What is common for all those markets is that some serious economic risks are still there. These risks can affect the stock markets, national economies, companies, households etc from a pure economic/fundamental perspective.
In the next series of articles I will try to name the main risks/threats that global economies face in my humble opinion.
The issues are not ranked by importance. I will present them as they cross my mind. Also, if things implode (again) it might be one of the less obvious issues that triggered the implosion.
So, I am starting…
Issue #1. Shadow banking
Most financial institutions are so highly leveraged through derivatives that a meltdown of one of them could create serious problems. It is estimated that total leverage of the whole financial system is bigger than the real economic GDP of all countries combined.
Remember Lehman Brothers in 2008. Everybody knew how exposed this house and the financial sector was, but still the financial crisis officially started because LB went under. I mean even if LB were saved tax payers would pay the bill. It was not saved by the Federal Reserve and taxpayers (all over the world) are still paying (and will pay more in some form or the other).

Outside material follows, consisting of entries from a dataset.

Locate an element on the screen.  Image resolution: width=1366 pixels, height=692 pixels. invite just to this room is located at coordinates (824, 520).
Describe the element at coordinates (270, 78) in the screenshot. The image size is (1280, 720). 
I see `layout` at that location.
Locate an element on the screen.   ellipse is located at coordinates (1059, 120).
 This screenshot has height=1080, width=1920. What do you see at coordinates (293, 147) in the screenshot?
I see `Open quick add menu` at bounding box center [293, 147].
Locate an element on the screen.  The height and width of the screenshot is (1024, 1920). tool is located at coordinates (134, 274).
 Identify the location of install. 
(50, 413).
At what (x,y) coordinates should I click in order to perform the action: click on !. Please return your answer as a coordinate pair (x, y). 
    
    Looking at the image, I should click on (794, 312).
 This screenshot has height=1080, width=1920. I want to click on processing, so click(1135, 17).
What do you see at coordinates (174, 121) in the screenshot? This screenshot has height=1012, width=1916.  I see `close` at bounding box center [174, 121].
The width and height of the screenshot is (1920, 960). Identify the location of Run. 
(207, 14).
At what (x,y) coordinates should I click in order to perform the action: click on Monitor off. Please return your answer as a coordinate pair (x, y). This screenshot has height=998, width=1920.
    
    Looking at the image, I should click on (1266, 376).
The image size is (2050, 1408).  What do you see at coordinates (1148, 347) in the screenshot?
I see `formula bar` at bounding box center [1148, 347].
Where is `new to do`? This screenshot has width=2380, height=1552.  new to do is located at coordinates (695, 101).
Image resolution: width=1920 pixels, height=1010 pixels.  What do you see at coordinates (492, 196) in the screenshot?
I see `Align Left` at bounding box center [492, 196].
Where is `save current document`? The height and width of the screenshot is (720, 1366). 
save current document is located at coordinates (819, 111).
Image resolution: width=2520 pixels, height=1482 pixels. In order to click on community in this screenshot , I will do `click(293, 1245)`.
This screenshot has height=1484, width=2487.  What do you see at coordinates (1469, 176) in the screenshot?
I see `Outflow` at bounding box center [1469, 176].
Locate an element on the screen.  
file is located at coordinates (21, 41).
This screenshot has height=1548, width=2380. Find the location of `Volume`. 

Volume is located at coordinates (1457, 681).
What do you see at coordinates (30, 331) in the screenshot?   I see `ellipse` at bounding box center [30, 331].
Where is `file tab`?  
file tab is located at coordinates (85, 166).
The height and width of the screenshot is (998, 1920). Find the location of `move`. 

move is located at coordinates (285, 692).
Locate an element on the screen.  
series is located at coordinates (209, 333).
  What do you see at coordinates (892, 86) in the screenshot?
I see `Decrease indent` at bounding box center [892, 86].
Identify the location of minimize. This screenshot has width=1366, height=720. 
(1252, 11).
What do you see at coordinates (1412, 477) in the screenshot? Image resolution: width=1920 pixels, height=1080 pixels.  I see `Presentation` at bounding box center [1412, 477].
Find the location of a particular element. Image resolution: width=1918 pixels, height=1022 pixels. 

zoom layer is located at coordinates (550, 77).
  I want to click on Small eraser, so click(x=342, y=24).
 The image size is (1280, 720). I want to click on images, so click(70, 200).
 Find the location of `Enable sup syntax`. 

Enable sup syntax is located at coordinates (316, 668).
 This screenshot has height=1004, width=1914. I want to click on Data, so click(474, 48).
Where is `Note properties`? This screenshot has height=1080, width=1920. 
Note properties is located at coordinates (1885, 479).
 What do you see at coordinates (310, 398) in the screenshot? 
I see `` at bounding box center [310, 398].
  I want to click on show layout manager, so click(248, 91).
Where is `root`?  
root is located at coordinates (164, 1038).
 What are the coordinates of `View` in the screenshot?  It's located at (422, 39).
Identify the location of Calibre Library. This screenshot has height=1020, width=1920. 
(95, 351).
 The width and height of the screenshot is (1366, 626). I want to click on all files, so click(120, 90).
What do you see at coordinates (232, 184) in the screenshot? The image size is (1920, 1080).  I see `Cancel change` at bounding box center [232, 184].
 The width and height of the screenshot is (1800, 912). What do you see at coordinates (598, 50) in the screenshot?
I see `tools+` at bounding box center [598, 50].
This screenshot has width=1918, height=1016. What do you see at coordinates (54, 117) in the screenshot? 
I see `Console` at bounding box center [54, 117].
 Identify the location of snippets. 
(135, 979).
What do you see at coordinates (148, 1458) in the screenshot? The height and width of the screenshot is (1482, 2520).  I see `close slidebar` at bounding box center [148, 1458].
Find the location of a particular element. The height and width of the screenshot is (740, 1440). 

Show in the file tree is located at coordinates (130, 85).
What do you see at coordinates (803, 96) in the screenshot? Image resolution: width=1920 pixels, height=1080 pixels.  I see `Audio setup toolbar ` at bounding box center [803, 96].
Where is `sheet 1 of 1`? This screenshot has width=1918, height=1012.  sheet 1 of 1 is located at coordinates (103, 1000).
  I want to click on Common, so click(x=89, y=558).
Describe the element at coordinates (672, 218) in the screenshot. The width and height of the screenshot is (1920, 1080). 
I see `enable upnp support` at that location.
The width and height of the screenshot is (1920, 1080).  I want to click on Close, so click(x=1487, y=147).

I cannot overemphasize how important it is for banks to have a healthy assets/liabilities ratio. However they choose to over-leverage themselves. In some cases it has been proven that even the management or traders had no clue what they were doing….
Management and traders know that if they over-speculate and make tons of money, big bonuses will be paid and shareholdershey will be happy due to higher stock prices. In case they screw up, they will ask the central bank for help. It is a simple choice for them to make.
I will not blame capitalism here but this is how the banking system has been working in the last couple of years. Who can deny that? At the end big boys are bailed-out while tax payers have to pay for the rescue.
Anyway, this pattern cannot go well forever so regulators should sometime get serious about the issue of shadow banking. Basel regulations are not enough.